Картина ясна. Капитализм находится в состоянии беспрерывного тягчайшего кризиса. Эпоха войн и революций продолжается. Рабочий класс должен прийти к власти. Только этим путем можно остановить колесо, катящееся в пропасть. Но приход к власти рабочего класса невозможен без революционного свержения капиталистических правительств, без гражданской войны, без диктатуры. Новейшая форма обмана и предательства «левого» меньшевизма в том и заключается, что он, рисуя ужасную картину состояния послевоенного капитализма, декларируя необходимость прихода к власти пролетариата, вместе с тем уверяет рабочий класс, будто он сможет стать у власти без революции, на основе «корректированной» фашизмом демократии, парламентски используя затруднения капитализма. Это величайший обман. Если затруднения капитализма не будут использованы революционной партией для его свержения, если рабочий класс будет надеяться, что буржуазия, попав в «безвыходное» положение, сама добровольно сдастся, то новые и тягчайшие поражения пролетариату обеспечены. На 2-м конгрессе Коминтерна Ленин говорил:

«Абсолютно безвыходных положений не бывает. Буржуазия ведет себя, как обнаглевший и потерявший голову хищник, она делает глупость за глупостью, обостряя положение, ускоряя свою гибель. Все это так. Но нельзя «доказать», что нет абсолютно никакой возможности, чтобы она не усыпила такое-то меньшинство эксплуатируемых такими-то уступочками, чтобы она не подавила такое-то движение или восстание такой-то части угнетенных и эксплуатируемых. Попытаться «доказывать» наперед «абсолютную» безвыходность было бы пустым педантством или игрой в понятия и в словечки. Настоящим «доказательством» в этом и подобных вопросах может быть только практика. Буржуазный строй во всем мире переживает величайший революционный кризис. Надо «доказать» теперь практикой революционных партии, что у них достаточно сознательности, организованности, связи с эксплуатируемыми массами, решительности, уменья, чтобы использовать этот кризис для успешной, для победоносной революции».

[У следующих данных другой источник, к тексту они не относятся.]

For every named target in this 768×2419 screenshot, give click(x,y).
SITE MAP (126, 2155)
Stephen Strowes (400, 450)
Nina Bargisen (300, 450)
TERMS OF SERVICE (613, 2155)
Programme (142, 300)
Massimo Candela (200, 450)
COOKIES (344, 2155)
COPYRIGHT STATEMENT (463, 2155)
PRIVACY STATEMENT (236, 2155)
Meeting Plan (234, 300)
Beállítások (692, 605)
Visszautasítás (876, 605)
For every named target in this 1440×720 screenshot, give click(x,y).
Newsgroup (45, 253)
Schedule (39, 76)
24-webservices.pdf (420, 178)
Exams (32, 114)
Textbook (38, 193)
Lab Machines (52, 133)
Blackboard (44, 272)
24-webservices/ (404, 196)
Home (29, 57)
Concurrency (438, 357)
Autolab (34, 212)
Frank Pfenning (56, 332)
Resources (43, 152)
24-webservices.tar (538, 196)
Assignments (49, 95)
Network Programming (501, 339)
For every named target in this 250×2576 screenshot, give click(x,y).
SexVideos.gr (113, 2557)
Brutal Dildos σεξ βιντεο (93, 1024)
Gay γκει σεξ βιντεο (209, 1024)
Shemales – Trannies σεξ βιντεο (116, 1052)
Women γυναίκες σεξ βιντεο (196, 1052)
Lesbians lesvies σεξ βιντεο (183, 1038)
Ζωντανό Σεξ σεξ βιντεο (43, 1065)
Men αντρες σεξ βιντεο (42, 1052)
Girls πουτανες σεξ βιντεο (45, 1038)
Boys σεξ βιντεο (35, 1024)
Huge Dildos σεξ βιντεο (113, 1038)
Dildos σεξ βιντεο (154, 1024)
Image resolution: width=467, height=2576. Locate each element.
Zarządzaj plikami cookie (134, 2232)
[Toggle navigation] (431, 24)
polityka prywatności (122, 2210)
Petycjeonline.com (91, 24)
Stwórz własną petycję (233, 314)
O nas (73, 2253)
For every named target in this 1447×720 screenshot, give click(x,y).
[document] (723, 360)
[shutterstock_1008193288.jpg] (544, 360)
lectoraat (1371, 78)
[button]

Объективная обстановка в Европе революционная. Этого факта не могут скрыть ни либералы, ни меньшевики. Центр вопроса теперь находится в «субъективном факторе», — в организованности и сознательности пролетариата, в его готовности к решающим битвам, в способности его коммунистического авангарда возглавить и завершить победоносно революционное восстание пролетариата. Революционная активность, воля, энергия рабочего класса и его партии, — эти «субъективные факторы» на фоне объективного кризиса капитализма имеют решающее значение. Меньшевизм отвлекает внимание рабочего класса от этого важнейшего обстоятельства и тем оказывает ценнейшую услугу капитализму. Полуменьшевистские элементы в коммунизме («правый уклон»), недооценивая значения «субъективных факторов», тем самым препятствуют победе пролетариата.

Буржуазия отнюдь не страдает грехом недооценки «субъективных факторов». Ее вожди всячески маневрируют, лавируют, сегодня выдвигают одни средства, завтра другие, послезавтра их сочетают, все время имея в виду одну основную цель: сохранение основ капиталистического господства. Какими средствами располагает ныне капиталистическая стратегия?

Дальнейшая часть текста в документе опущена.